DeepSpeed ZeRO-3's parameter coordinator traces the module graph at init and expects every registered submodule to run during forward. The attention forward still calls the Python apply_rotary_pos_emb, so rotary_fn is never invoked and the parameter-fetch trace desynchronizes, raising:

IndexError: pop from an empty deque
  at deepspeed/runtime/zero/partitioned_param_coordinator.py

on the second forward (reproducible via TRL's RLOO/GRPO trainers under ZeRO-3, see huggingface/trl#4899).

Changed files

docs/source/en/model_doc/pp_chart2table.md (modified, +1/-1)
docs/source/en/model_doc/slanext.md (modified, +1/-1)
docs/source/en/model_doc/uvdoc.md (modified, +1/-1)
src/transformers/integrations/hub_kernels.py (modified, +9/-0)

PR #45414: Fix IndexError with DeepSpeed ZeRO-3 when kernels rotary is active

Repository: huggingface/transformers
Author: ArthurZucker
State: closed | merged: True
Link: https://github.com/huggingface/transformers/pull/45414

Description (problem / solution / changelog)

Summary

Fixes #45137. Re-opened from #45395 on a same-repo branch so CI can run.

Since #41147, attention layers are decorated with @use_kernelized_func(apply_rotary_pos_emb) which attaches a rotary_fn child nn.Module at init when the kernels library is available. DeepSpeed ZeRO-3's parameter coordinator traces the module graph at init and expects every registered submodule to fire during forward. The attention forward still calls the plain Python apply_rotary_pos_emb, so rotary_fn is never invoked and the parameter-fetch trace desynchronizes, raising:

IndexError: pop from an empty deque
  at deepspeed/runtime/zero/partitioned_param_coordinator.py

on the second forward (reproducible via TRL's RLOO/GRPO trainers under ZeRO-3, see huggingface/trl#4899).

Fix

Skip attaching the kernelized submodule when is_deepspeed_zero3_enabled() is true. Under ZeRO-3 the Python apply_rotary_pos_emb path is used (same behavior as before #41147). Non-ZeRO-3 users are unaffected.
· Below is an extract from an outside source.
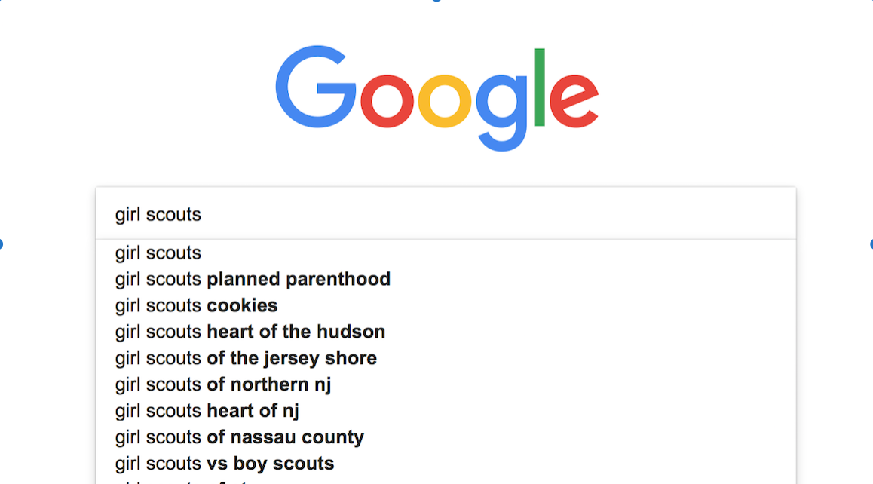Click the blue handle dot on the left edge
The height and width of the screenshot is (484, 873).
(1, 244)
The second commit refreshes dates on three model cards (pp_chart2table, slanext, uvdoc) that were missing them on main — required for check-repository-consistency to pass.

Test plan

Reproducer from huggingface/trl#4899 no longer raises IndexError: pop from an empty deque
Qwen3 forward + kernelize still replaces rotary_fn when not under ZeRO-3
make style + check-repository-consistency pass

Changed files

docs/source/en/model_doc/pp_chart2table.md (modified, +1/-1)
docs/source/en/model_doc/slanext.md (modified, +1/-1)
docs/source/en/model_doc/uvdoc.md (modified, +1/-1)
src/transformers/integrations/hub_kernels.py (modified, +9/-0)

PR #5541: Update tests with zero3 for RLOO and GRPO once fixed in transformers 5.5.4

Repository: huggingface/trl
Author: albertvillanova
State: closed | merged: True
Link: https://github.com/huggingface/trl/pull/5541

Description (problem / solution / changelog)

Update tests with zero3 for RLOO and GRPO once fixed in transformers 5.5.4.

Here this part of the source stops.